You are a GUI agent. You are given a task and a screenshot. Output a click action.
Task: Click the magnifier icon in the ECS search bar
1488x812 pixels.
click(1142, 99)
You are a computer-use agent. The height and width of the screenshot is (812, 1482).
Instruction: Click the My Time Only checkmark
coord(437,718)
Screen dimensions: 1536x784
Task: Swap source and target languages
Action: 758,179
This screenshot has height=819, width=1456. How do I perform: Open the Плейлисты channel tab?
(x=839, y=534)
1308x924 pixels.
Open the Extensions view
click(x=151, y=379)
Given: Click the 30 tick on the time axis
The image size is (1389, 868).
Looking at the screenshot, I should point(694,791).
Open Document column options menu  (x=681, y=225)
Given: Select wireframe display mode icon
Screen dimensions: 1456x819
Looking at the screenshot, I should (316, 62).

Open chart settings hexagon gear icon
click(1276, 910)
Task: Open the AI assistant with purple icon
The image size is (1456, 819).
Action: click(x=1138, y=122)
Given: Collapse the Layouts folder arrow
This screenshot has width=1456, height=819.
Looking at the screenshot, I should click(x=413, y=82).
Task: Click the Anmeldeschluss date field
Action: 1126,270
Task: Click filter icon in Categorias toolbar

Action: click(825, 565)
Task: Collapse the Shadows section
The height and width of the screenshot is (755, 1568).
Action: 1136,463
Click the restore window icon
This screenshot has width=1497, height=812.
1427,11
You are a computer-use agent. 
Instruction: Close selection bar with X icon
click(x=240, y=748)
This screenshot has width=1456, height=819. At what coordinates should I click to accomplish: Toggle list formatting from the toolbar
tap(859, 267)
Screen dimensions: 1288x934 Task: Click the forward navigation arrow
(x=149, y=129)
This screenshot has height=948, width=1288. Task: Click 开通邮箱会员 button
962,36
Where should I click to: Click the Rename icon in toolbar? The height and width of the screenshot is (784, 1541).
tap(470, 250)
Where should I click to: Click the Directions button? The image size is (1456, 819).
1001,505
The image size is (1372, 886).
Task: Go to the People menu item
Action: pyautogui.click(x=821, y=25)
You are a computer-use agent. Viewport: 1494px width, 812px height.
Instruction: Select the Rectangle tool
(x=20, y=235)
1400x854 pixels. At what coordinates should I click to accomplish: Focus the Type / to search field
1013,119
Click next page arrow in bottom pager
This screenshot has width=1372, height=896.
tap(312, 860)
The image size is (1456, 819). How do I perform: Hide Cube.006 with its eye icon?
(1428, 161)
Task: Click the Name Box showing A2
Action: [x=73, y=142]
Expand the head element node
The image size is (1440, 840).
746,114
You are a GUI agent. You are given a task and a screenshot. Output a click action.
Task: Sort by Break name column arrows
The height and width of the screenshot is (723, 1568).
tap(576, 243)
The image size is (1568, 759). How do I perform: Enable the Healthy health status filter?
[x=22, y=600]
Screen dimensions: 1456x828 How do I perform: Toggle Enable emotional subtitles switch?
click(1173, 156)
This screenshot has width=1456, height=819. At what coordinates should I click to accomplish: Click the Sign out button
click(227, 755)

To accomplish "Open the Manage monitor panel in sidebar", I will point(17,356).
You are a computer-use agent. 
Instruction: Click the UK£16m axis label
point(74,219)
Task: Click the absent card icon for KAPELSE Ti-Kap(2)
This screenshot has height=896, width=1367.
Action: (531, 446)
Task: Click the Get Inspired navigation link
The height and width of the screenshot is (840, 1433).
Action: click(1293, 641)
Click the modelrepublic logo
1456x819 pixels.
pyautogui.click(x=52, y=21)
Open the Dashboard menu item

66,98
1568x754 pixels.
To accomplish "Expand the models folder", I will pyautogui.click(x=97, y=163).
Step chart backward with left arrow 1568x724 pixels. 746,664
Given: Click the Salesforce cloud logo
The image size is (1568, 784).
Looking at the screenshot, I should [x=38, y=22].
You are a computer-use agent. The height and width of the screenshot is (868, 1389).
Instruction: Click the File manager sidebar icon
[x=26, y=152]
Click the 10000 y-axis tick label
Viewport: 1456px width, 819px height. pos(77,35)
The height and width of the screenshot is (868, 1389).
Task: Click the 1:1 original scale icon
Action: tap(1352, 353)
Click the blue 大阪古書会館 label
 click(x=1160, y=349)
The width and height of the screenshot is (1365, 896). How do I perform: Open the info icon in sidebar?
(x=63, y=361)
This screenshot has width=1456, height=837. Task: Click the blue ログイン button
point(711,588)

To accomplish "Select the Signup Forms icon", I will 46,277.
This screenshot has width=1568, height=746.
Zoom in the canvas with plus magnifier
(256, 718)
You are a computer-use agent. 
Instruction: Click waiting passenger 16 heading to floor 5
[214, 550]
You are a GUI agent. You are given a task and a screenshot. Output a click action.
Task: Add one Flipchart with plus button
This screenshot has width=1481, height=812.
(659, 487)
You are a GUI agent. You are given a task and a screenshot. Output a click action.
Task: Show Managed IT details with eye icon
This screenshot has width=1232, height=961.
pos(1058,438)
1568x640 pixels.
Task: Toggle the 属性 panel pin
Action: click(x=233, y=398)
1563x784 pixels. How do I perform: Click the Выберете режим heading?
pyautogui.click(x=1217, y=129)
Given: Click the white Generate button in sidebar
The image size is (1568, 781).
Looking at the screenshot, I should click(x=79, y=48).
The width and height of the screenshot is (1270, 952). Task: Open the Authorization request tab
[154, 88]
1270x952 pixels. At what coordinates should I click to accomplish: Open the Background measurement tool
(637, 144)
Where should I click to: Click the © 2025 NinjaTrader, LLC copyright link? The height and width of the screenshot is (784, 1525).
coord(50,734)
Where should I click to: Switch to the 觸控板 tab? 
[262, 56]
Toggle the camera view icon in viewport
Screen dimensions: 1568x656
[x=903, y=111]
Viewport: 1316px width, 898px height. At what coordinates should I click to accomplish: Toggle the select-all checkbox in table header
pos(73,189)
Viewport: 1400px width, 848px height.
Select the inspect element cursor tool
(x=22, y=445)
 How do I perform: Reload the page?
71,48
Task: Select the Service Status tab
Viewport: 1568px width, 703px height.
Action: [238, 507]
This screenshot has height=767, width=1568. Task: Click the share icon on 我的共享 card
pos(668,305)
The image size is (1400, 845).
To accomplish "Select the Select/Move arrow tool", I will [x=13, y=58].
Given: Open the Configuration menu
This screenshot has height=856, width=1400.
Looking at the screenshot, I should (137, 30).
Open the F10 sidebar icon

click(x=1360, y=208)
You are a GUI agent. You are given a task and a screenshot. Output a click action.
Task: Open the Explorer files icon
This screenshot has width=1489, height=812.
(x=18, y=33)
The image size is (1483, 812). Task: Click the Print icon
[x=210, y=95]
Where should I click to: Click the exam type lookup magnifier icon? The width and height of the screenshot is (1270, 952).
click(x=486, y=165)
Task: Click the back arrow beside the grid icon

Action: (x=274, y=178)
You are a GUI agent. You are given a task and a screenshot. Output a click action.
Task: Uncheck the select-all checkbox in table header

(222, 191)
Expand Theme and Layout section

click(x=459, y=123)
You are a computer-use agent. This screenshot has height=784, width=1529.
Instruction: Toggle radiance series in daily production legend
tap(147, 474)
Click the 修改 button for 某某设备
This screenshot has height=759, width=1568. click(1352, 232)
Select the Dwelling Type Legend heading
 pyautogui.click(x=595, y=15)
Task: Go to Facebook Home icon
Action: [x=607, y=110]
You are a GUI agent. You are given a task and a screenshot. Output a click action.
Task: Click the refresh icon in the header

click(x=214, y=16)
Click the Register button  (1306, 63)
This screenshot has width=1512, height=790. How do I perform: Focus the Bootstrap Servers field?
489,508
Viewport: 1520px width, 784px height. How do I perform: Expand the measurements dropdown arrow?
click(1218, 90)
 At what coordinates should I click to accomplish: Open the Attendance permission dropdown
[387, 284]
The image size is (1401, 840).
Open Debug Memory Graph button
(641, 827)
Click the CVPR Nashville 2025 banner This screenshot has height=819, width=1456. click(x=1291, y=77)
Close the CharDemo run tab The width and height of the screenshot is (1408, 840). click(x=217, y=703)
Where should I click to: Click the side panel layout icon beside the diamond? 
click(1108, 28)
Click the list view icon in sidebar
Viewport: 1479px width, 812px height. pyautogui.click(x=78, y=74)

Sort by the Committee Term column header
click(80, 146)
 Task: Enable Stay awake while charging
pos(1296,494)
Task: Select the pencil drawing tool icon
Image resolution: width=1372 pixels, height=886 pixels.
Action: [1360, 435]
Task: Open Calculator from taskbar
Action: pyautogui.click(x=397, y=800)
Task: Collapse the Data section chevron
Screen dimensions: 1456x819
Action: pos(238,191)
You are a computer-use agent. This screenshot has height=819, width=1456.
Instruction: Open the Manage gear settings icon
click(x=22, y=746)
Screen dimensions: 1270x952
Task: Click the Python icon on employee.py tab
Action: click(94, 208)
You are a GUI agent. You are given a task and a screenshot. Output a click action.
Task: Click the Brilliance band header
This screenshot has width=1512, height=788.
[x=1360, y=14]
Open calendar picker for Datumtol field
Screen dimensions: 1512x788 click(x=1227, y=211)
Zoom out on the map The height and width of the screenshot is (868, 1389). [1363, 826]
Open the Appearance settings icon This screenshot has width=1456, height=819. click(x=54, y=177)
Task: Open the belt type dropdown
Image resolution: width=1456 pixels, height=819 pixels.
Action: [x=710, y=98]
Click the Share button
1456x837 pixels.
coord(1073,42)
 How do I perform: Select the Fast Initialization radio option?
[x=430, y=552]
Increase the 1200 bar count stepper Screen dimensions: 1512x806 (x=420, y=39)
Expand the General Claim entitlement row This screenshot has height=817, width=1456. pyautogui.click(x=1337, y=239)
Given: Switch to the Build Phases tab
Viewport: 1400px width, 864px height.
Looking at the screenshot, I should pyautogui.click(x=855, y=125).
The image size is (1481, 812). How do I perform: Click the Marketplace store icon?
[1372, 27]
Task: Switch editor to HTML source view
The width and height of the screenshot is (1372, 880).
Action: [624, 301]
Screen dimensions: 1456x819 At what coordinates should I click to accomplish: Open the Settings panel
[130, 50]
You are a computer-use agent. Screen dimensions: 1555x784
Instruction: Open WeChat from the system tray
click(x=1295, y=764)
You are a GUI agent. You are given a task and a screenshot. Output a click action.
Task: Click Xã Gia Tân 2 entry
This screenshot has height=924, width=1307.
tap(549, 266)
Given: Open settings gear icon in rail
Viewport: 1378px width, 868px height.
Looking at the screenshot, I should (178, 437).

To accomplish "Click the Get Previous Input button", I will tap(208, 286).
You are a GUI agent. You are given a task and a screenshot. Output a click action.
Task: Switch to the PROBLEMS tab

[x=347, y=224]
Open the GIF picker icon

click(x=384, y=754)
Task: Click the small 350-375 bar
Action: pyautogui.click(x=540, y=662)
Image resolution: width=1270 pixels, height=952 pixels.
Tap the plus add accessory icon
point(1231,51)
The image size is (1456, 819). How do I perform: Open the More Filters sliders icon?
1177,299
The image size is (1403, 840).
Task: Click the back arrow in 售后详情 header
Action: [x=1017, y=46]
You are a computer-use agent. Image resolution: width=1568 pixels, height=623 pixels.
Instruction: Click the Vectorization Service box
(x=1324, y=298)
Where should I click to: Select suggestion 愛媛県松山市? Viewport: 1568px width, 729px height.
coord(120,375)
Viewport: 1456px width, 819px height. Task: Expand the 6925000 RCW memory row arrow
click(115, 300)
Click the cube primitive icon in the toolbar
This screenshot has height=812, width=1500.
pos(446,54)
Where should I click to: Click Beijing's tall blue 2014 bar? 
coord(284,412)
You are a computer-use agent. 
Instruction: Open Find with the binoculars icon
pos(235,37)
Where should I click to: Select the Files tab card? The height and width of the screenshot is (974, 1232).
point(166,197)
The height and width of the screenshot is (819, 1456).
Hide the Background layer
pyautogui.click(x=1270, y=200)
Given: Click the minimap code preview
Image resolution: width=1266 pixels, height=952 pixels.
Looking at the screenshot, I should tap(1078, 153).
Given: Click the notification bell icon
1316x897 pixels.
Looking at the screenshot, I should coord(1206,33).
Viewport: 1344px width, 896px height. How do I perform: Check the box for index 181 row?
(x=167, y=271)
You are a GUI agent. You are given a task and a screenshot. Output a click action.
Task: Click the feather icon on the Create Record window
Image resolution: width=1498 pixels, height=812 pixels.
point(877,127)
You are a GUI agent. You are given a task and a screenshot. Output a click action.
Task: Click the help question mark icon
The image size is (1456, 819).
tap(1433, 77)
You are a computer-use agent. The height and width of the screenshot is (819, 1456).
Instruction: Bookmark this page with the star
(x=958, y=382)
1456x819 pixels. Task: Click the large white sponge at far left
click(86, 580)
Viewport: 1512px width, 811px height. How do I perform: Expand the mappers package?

**What you need to do**
Copy range, inclusive: the line holding "Click the 修改 button for 某某设备" to the line holding "Click the CVPR". Reproduce exactly those lines of the records above and no others.

**Task result**
Click the 修改 button for 某某设备
This screenshot has height=759, width=1568. click(1352, 232)
Select the Dwelling Type Legend heading
 pyautogui.click(x=595, y=15)
Task: Go to Facebook Home icon
Action: [x=607, y=110]
You are a GUI agent. You are given a task and a screenshot. Output a click action.
Task: Click the refresh icon in the header

click(x=214, y=16)
Click the Register button  (1306, 63)
This screenshot has width=1512, height=790. How do I perform: Focus the Bootstrap Servers field?
489,508
Viewport: 1520px width, 784px height. How do I perform: Expand the measurements dropdown arrow?
click(1218, 90)
 At what coordinates should I click to accomplish: Open the Attendance permission dropdown
[387, 284]
The image size is (1401, 840).
Open Debug Memory Graph button
(641, 827)
Click the CVPR Nashville 2025 banner This screenshot has height=819, width=1456. click(x=1291, y=77)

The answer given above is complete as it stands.